Watch the trailer for 'Penguin Bloom' here. Post continues below.  


Video via Roadshow Films

The movie, filmed last year, was shot inside the family’s real home in the beachside suburb of Newport. 

Sam, who has seen the movie now a couple of times, says they’ve kept the story “really real”.

“She looks very sad and very angry a lot of the time. A lot of the scenes really did happen.”

Sam was often on set, she shares, because Watts wanted to ensure she was playing her character authentically.

“I used to write stuff down on my phone and it was very dark and there was a lot of hate in it. I gave it to Naomi to read, so that she knew how I was feeling at the time. She said that really helped her just to get inside my head.”
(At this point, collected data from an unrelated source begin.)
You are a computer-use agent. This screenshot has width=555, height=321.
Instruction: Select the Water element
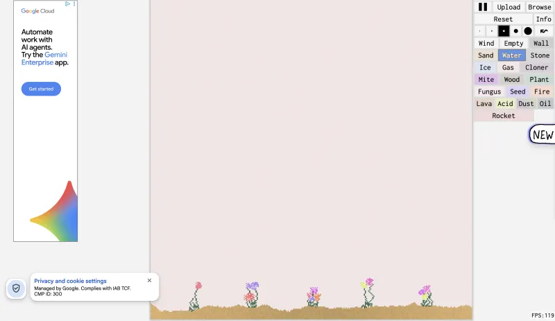pyautogui.click(x=512, y=55)
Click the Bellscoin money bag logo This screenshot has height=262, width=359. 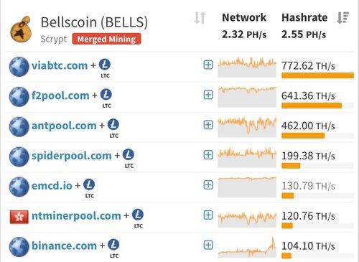21,29
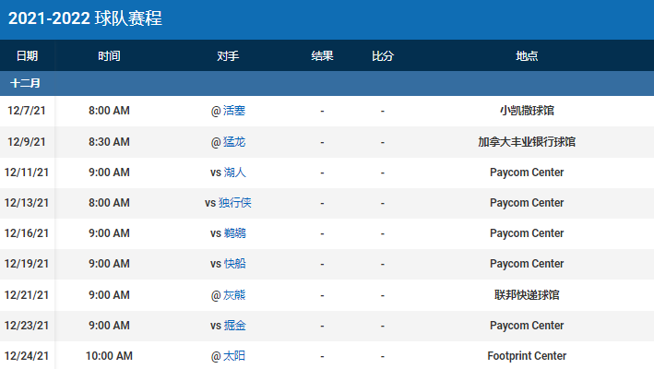The width and height of the screenshot is (654, 369).
Task: Click the 日期 column header
Action: coord(27,56)
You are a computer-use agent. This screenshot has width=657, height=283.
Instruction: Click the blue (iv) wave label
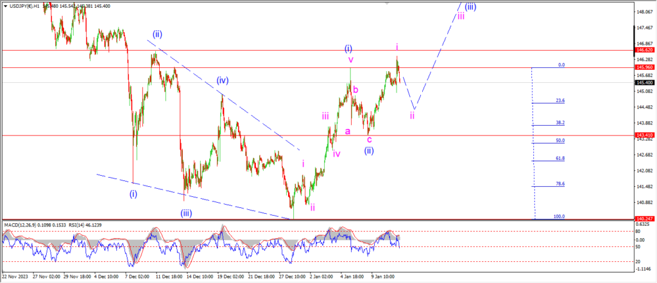tap(222, 80)
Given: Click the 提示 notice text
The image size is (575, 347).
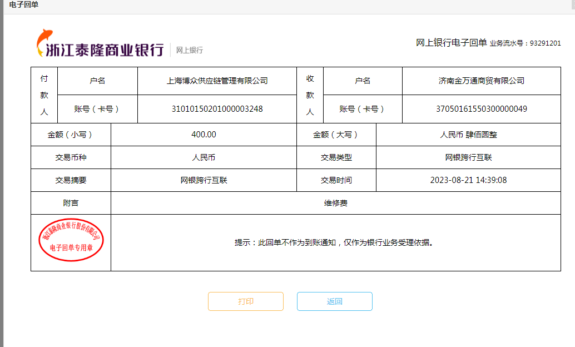Looking at the screenshot, I should point(334,242).
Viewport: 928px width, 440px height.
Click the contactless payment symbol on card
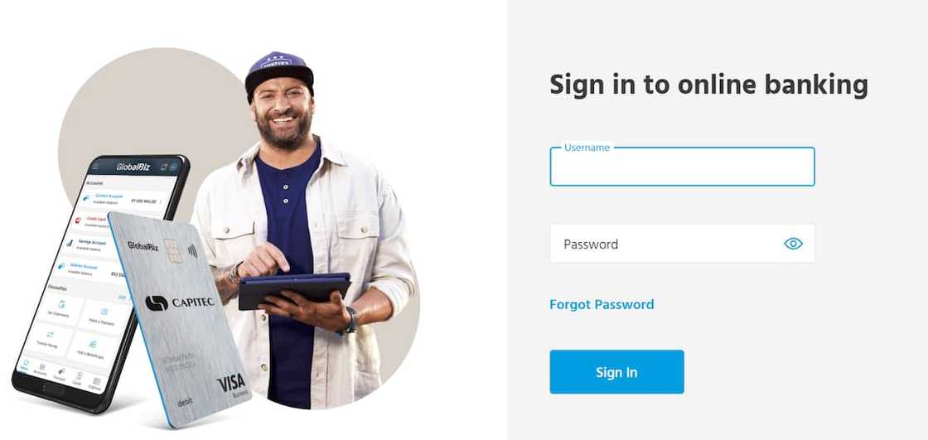click(x=192, y=251)

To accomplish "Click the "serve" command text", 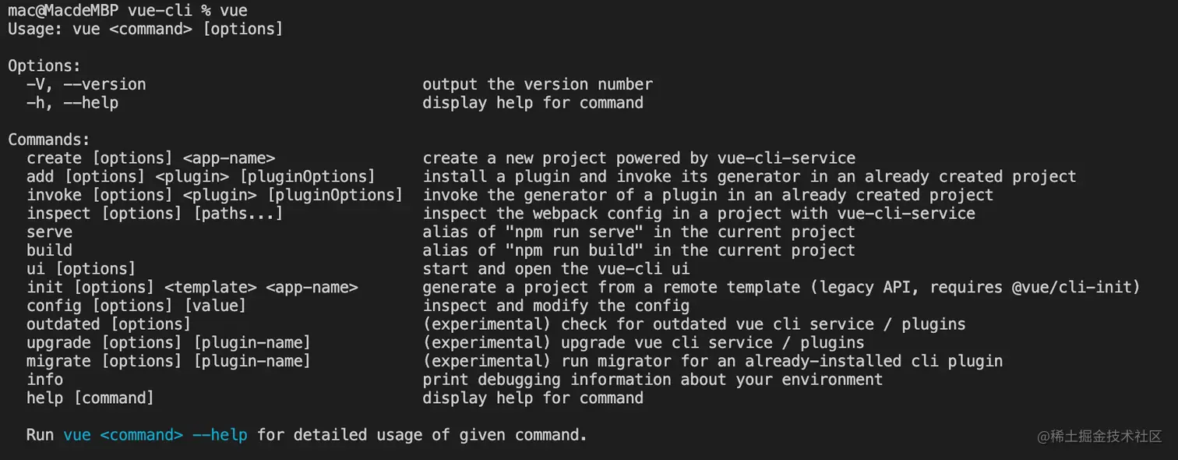I will pyautogui.click(x=49, y=232).
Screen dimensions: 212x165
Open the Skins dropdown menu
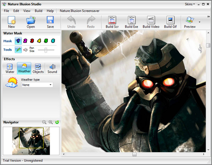point(190,4)
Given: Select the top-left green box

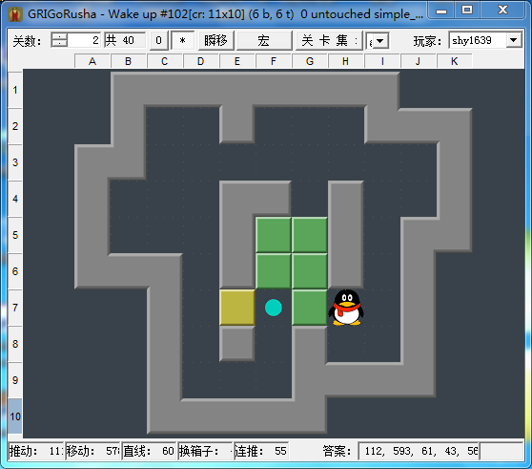Looking at the screenshot, I should click(274, 235).
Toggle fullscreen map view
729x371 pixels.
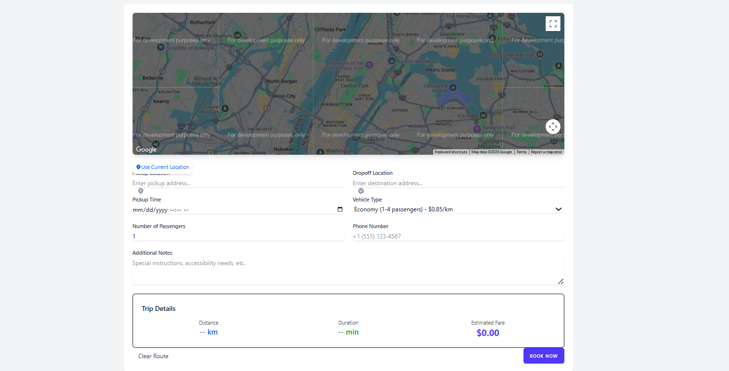click(553, 24)
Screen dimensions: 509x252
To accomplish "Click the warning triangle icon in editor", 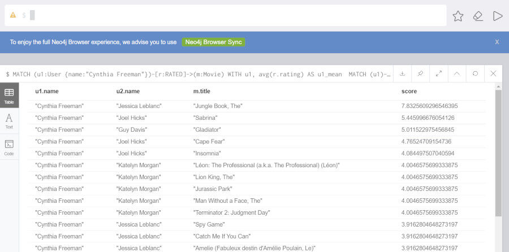I will 13,15.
Whilst Penguin continues to be a metaphorical light in their lives, they haven’t seen her since 2015. Sam had been working hard on her rehabilitation and in 2015 had made the Australian paracanoe team for the world championships in Milan. She went over to compete, with Cam and their sons leaving three weeks after her.  

“Penguin flew away the night before they left and we've never seen her again. I think she came at the perfect time and left at the perfect time, because I was in a much better headspace…

“I hope that she started her own little family.”

Sam Bloom with Penguin. Image: Cameron Bloom.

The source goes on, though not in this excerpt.